In the course of this study, all patients were monitored regularly (twice monthly) and for viral load, respectively, virus separation with RT PCR test for SARS-CoV2. The results of this additional study, aimed at analyzing RT PCR correlations in survivors of moderate and severe coronavirus infection, will be published in our next article, after the final processing of the findings. We can say with certainty, that none of our patients, who were regularly monitored for anti-SARS-CoV2-AB had a positive PCR test for coronavirus and no causal symptoms were reported during the target period. None of the patients were rehospitalized for recurrence of Coronavirus infection.
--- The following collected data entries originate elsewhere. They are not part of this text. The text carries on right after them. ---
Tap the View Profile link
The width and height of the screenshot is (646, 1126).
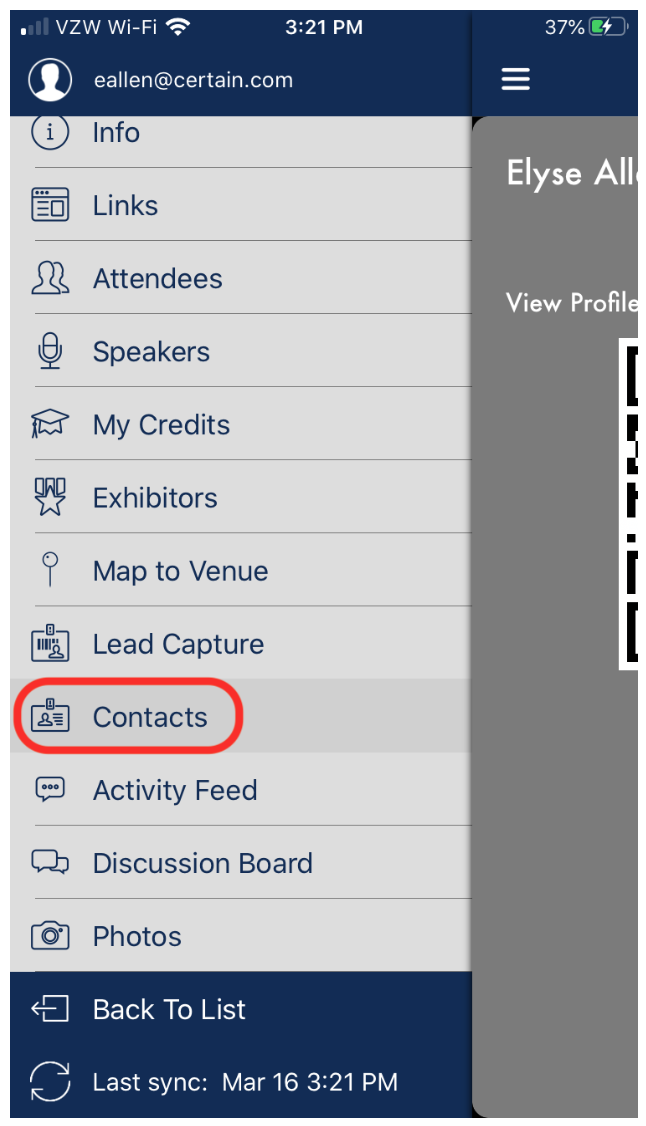pyautogui.click(x=571, y=302)
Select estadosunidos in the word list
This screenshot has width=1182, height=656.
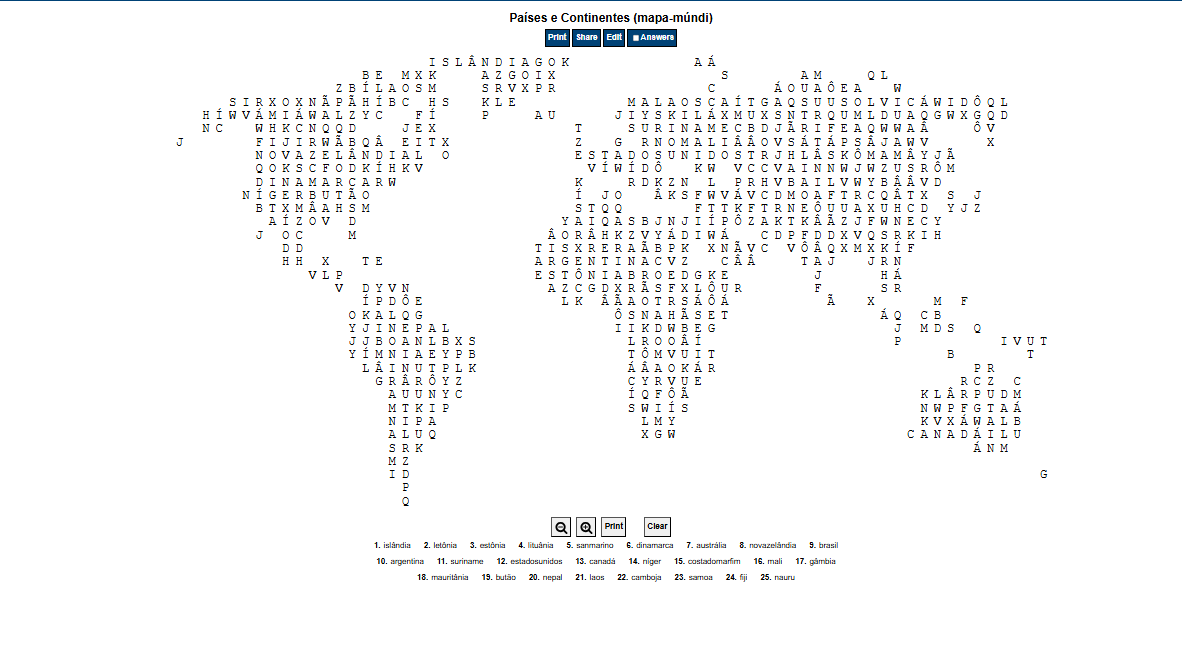[x=535, y=561]
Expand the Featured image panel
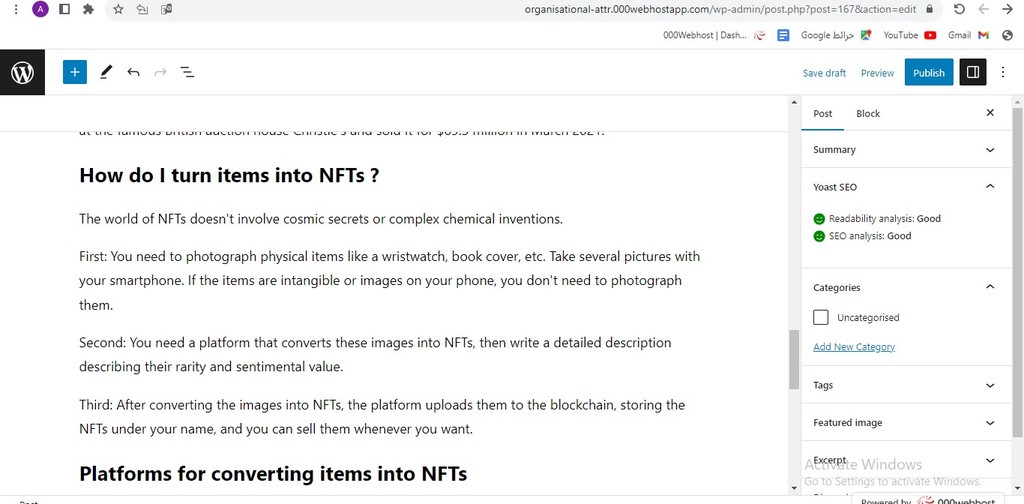 pyautogui.click(x=904, y=422)
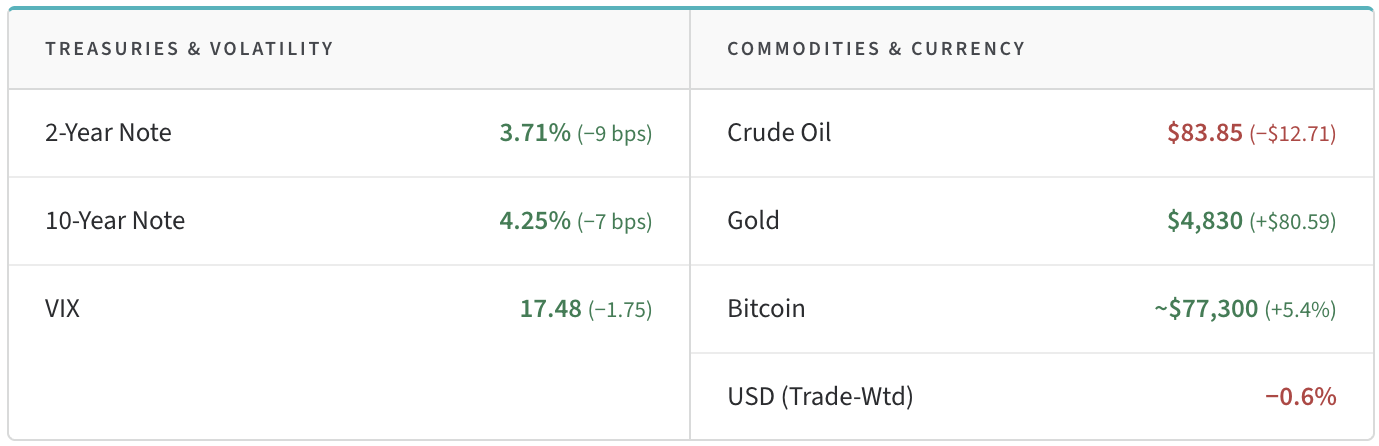Click the $83.85 crude oil price

[1204, 133]
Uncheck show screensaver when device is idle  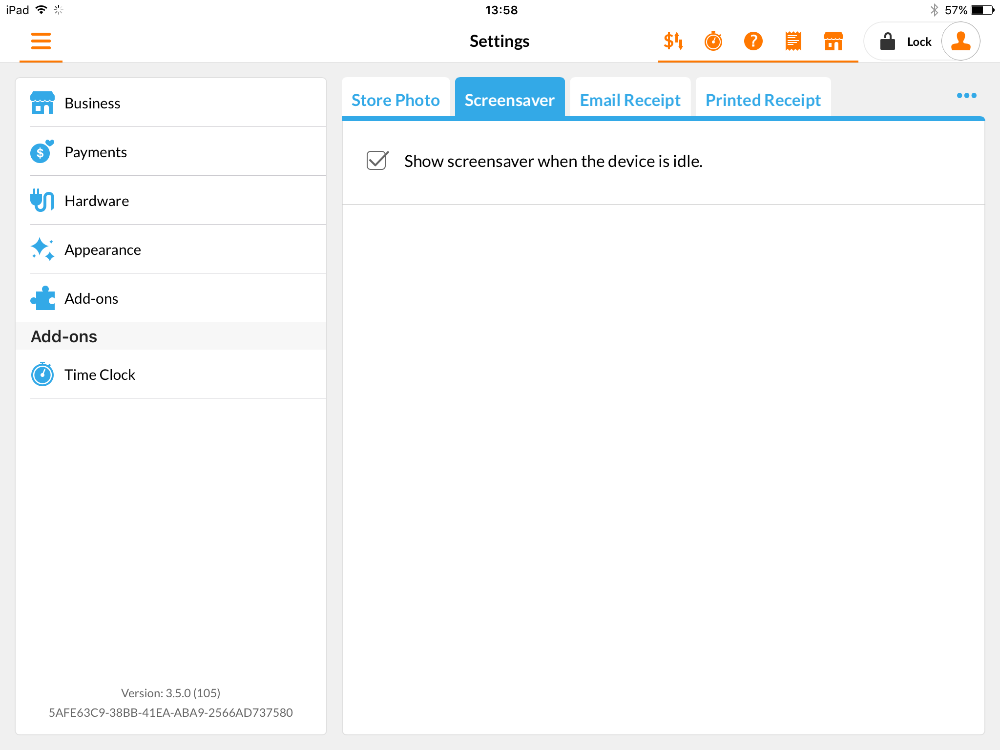[x=377, y=160]
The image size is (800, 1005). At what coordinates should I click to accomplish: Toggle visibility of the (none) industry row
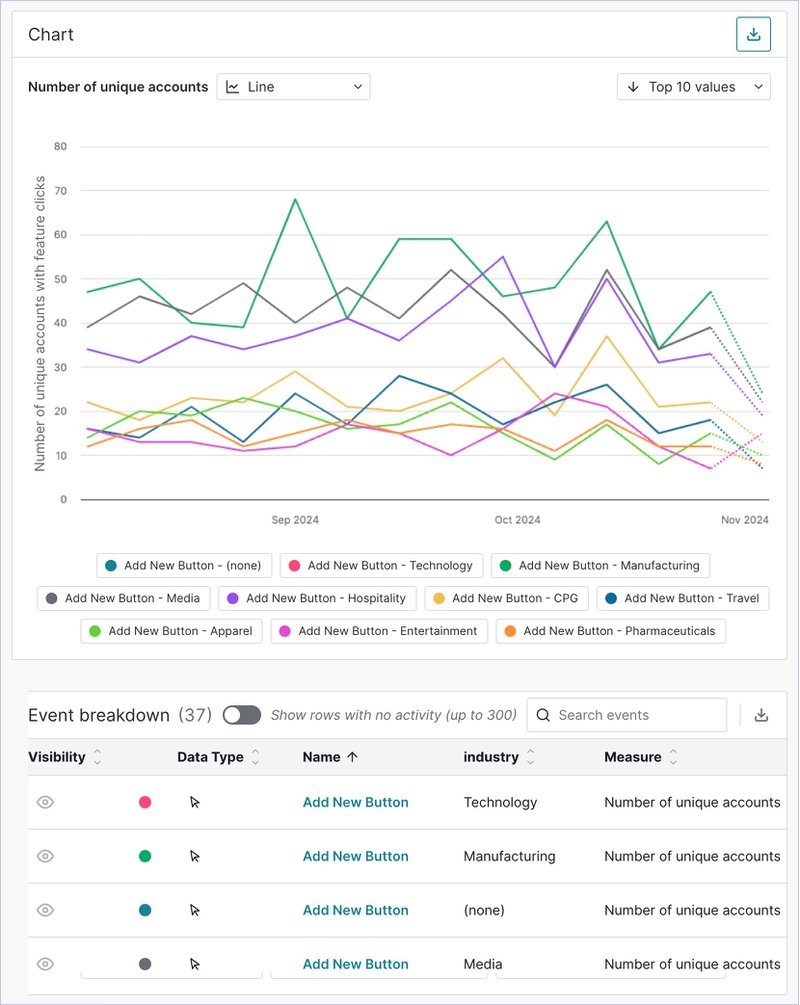pyautogui.click(x=45, y=910)
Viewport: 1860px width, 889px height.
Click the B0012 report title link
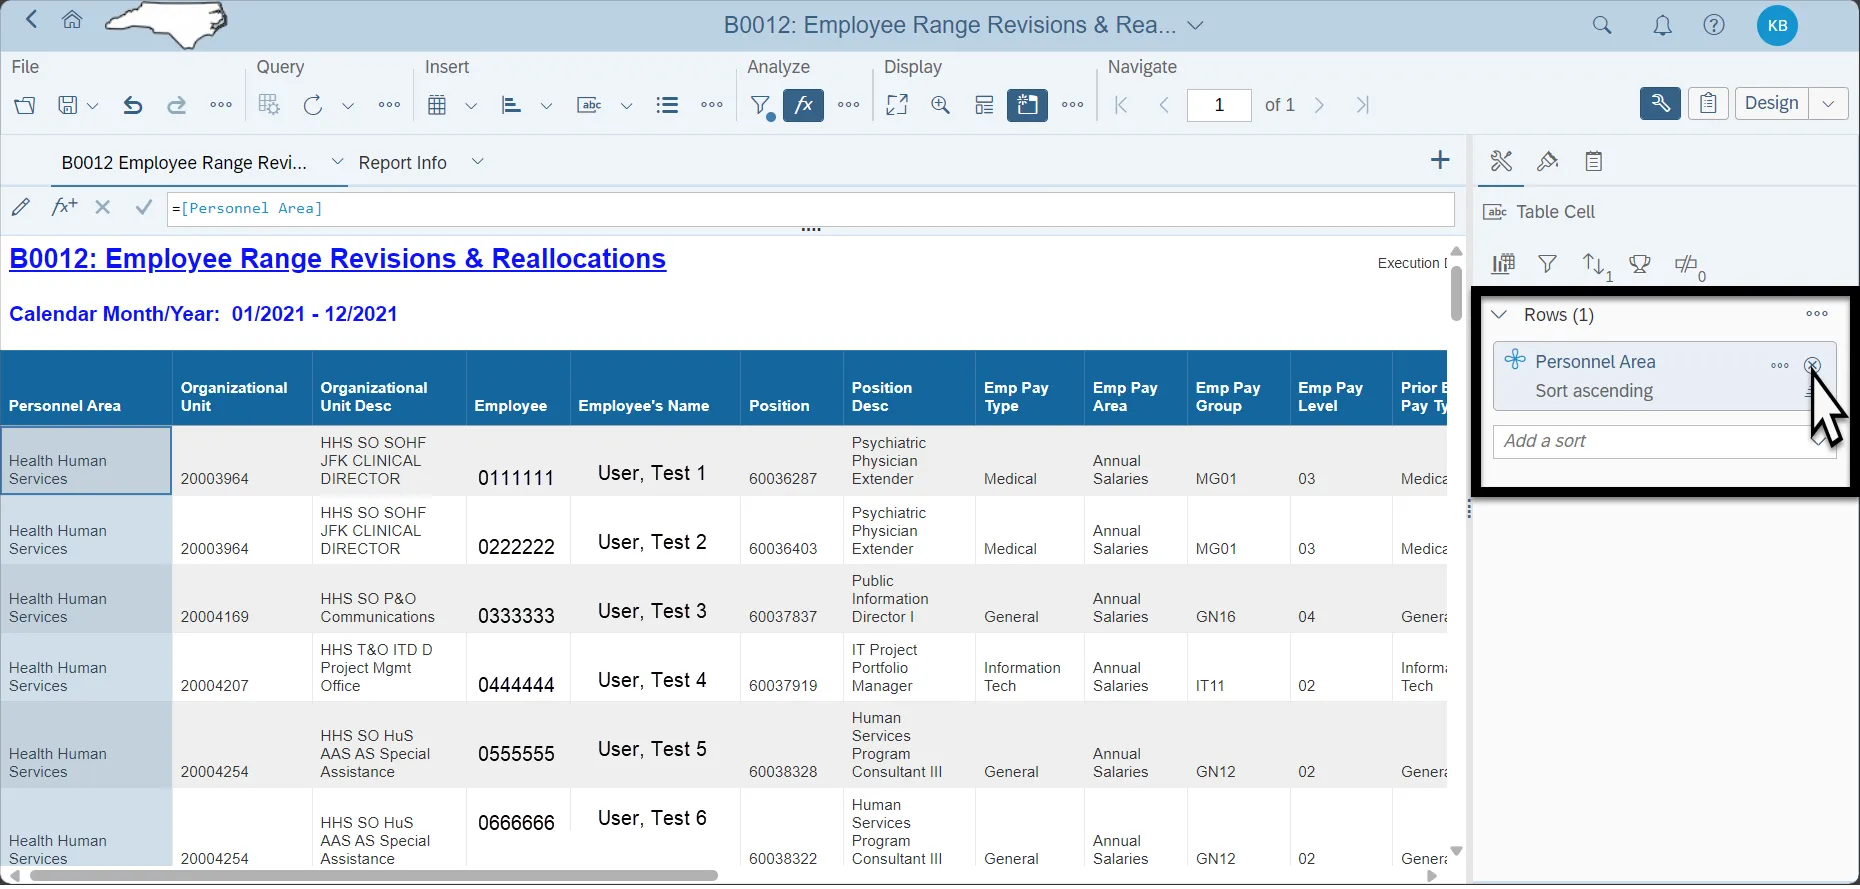coord(337,259)
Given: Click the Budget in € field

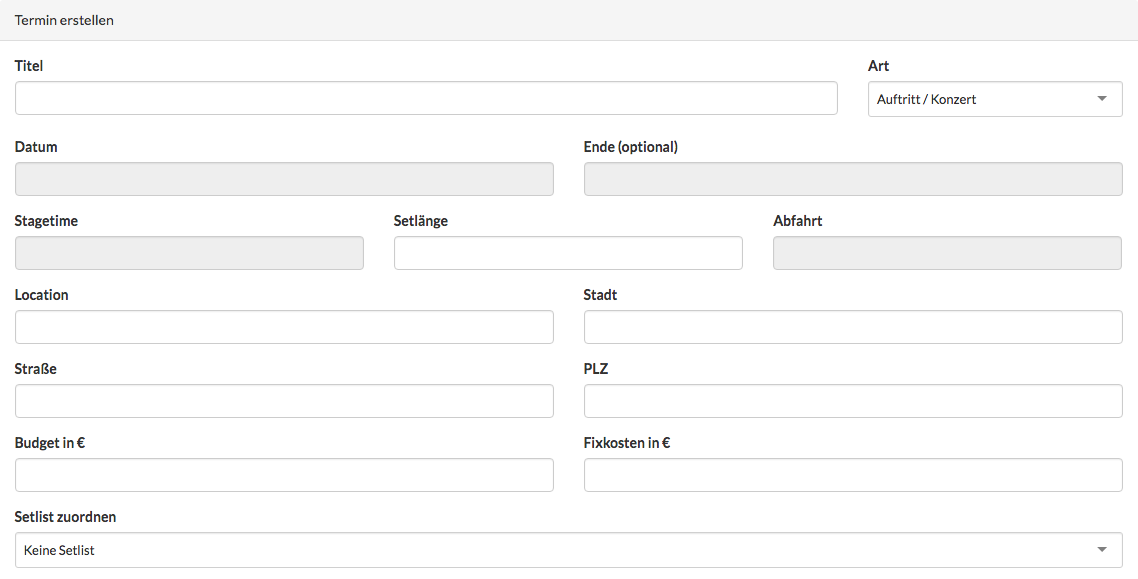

The conclusions we can draw from the results, obtained in this way, are that the presence of antibodies of class anti-SARS-CoV2-IgG and anti-SARS-CoV2-Total are a sufficient means of protection against re-infection and hospitalization of patients. It is worth noting, that the total fraction (anti-SARS-CoV2-Total) certainly includes anti-SARS-CoV2- IgA, IgG, negligible amounts of IgM – in the early recovery period, and probably also negligible amounts of specific IgE and IgD. In our opinion, the remainder of the total immunoglobulin fraction (anti-SARS-CoV2-Total), after deducting the anti-SARS-CoV2-IgG fraction, is mainly at the expense of anti-SARS-CoV2-IgA. IgA antibodies are likely to provide both basic protection against re-infection and elimination of carrier of infection/spread of infection in the environment. We should not overlook the fact, which it actually is the “gateway” to infection, as well as the main anatomical area, from which the pathogen is released into the environment. The airborne route of transmission is proven to be the main mode of infection. The share of the surface contact path of infection is significantly smaller. Targeted studies on the dynamics of specific IgA in patients with moderate to severe coronavirus infection are also needed to clarify the assumptions discussed above. The results we publish, of course, are only for a period of one year after the illness, but they are a sufficient indicator of the important role of naturally acquired humoral immunity, which in the focus of mass vaccination seems to be deliberately neglected. It is logical to keep in mind, that one of the main approaches to controlling the infection and it’s management in a global aspect lies in the long-term follow-up of patients, especially the group with moderate to severe disease, because at this time, they are the most reliable sources for the consequences of Covid 19, for the clinical course of the disease and for immunogenesis, which in turn is the main defense against re-infection. The disease provides the body with natural immunity, sufficient to prevent reinfection. This fact seriously raises the question of whether vaccination is necessary for convalescent patients who have suffered from severe and moderate forms of Covid 19, as well as vaccination of the target group of patients within the first year after the disease.